Chromoblastomycosis is a cutaneous infection caused by dematiaceous (pigmented) fungi. Symptoms are ulcerating nodules on exposed body parts; extracutaneous infections (termed phaeohyphomycosis) in subcutaneous tissues, sinuses, the brain, and other tissues may occur. Diagnosis is by appearance, histopathology, and culture. Treatment is with itraconazole, another azole, or flucytosine and surgical excision.
Chromoblastomycosis is a cutaneous infection affecting normal, immunocompetent people mostly in tropical or subtropical areas; it is characterized by formation of papillomatous nodules that tend to ulcerate. Pigmented fungi have been increasingly recognized as opportunists affecting immunosuppressed patients. These infections are caused by many kinds of dark, melanin-pigmented dematiaceous fungi including species of Bipolaris, Cladophialophora, Cladosporium, Drechslera, Exophiala, Fonsecaea, Phialophora, Xylohypha, Ochronosis, Rhinocladiella, Scolecobasidium, and Wangiella.
Symptoms and Signs
Most infections begin on the foot or leg, but other exposed body parts may be infected, especially where the skin is broken. Early small, itchy, enlarging papules may resemble dermatophytosis (ringworm). These papules extend to form dull red or violaceous, sharply demarcated patches with indurated bases. Several weeks or months later, new lesions, projecting 1 to 2 mm above the skin, may appear along paths of lymphatic drainage. Hard, dull red or grayish cauliflower-shaped nodular projections may develop in the center of patches and gradually extend to cover extremities for up to 4 to 15 yr. Lymphatics may be obstructed, itching may persist, and secondary bacterial superinfections may develop, causing ulcerations and occasionally septicemia.

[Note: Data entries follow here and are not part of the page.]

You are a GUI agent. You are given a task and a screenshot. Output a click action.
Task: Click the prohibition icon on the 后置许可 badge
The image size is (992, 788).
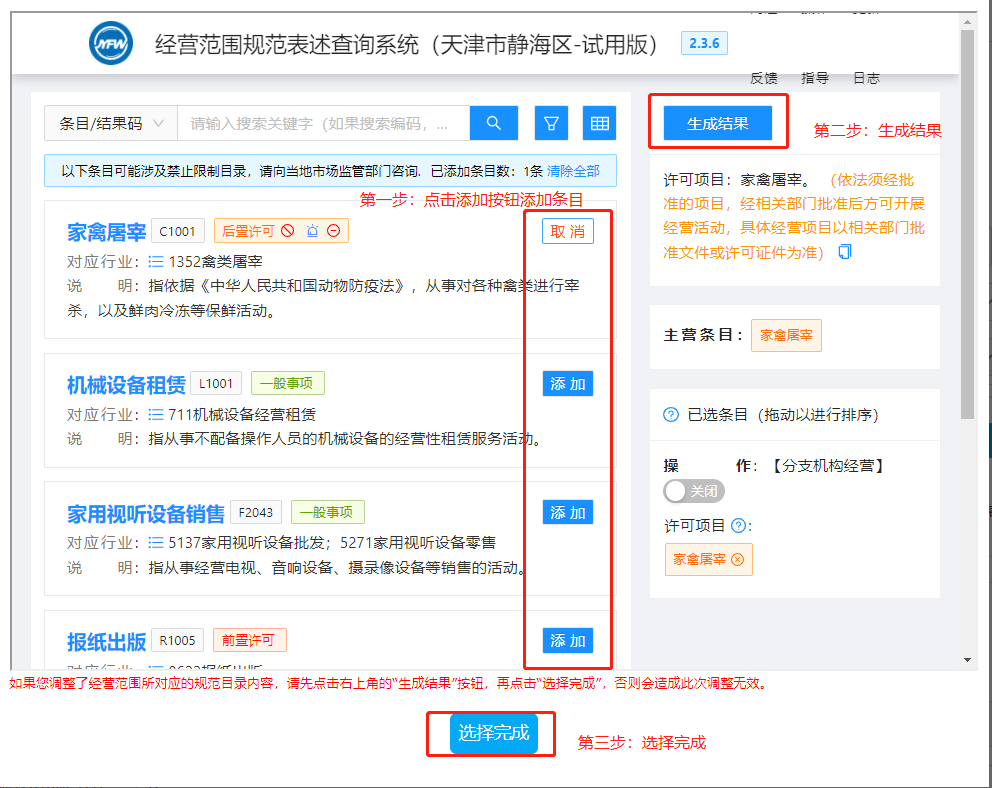(x=286, y=230)
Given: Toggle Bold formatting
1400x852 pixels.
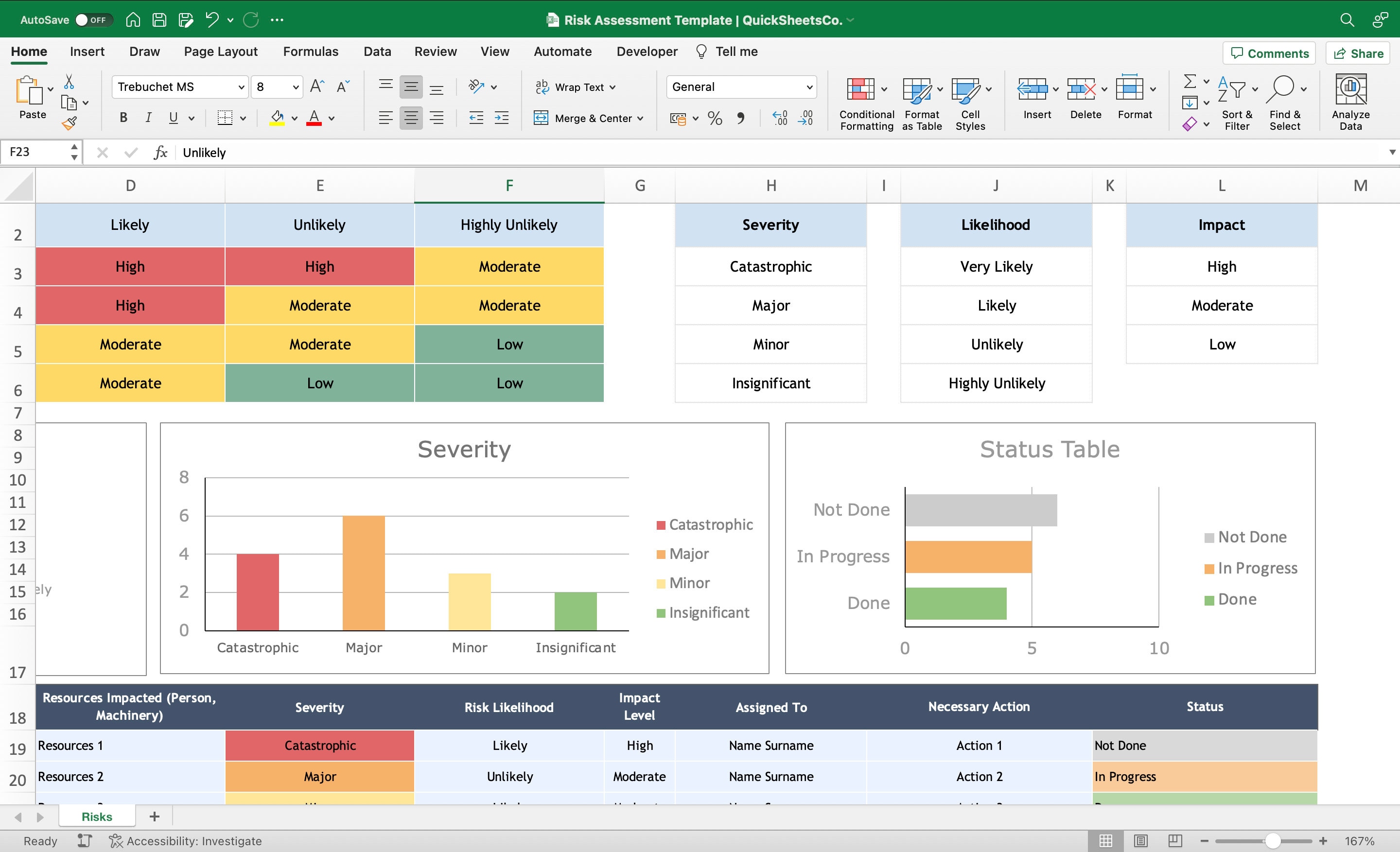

Extracutaneous infections (phaeohyphomycosis) may occur. They include invasive sinusitis, sometimes with bone necrosis, as well as subcutaneous nodules or abscesses, keratitis, lung masses, osteomyelitis, mycotic arthritis, intramuscular abscess, endocarditis, brain abscess, and chronic meningitis.
Dematiaceous fungi only rarely cause fatal infections in patients who have normal, intact host defense mechanisms. Life-threatening illnesses occur more often in immunocompromised patients.
Late chromoblastomycosis lesions have a characteristic appearance, but early lesions may be mistaken for dermatophytoses. Phaeohyphomycosis must be distinguished from myriad other infectious and noninfectious conditions by histopathology and culture.
Dematiaceous fungi are frequently discernible in tissue specimens stained with conventional hematoxylin and eosin; they appear as septate, brownish bodies, reflecting their natural melanin content. Fontana-Masson staining for melanin confirms their presence. Culture is needed to identify the causative species.
Itraconazole is the most effective drug, although not all patients respond. Flucytosine is sometimes added to prevent relapse. Fluconazole seldom causes lesions to regress, and amphotericin B is ineffective. The role of voriconazole and posaconazole has not yet been determined.
Many cases require surgical excision for cure.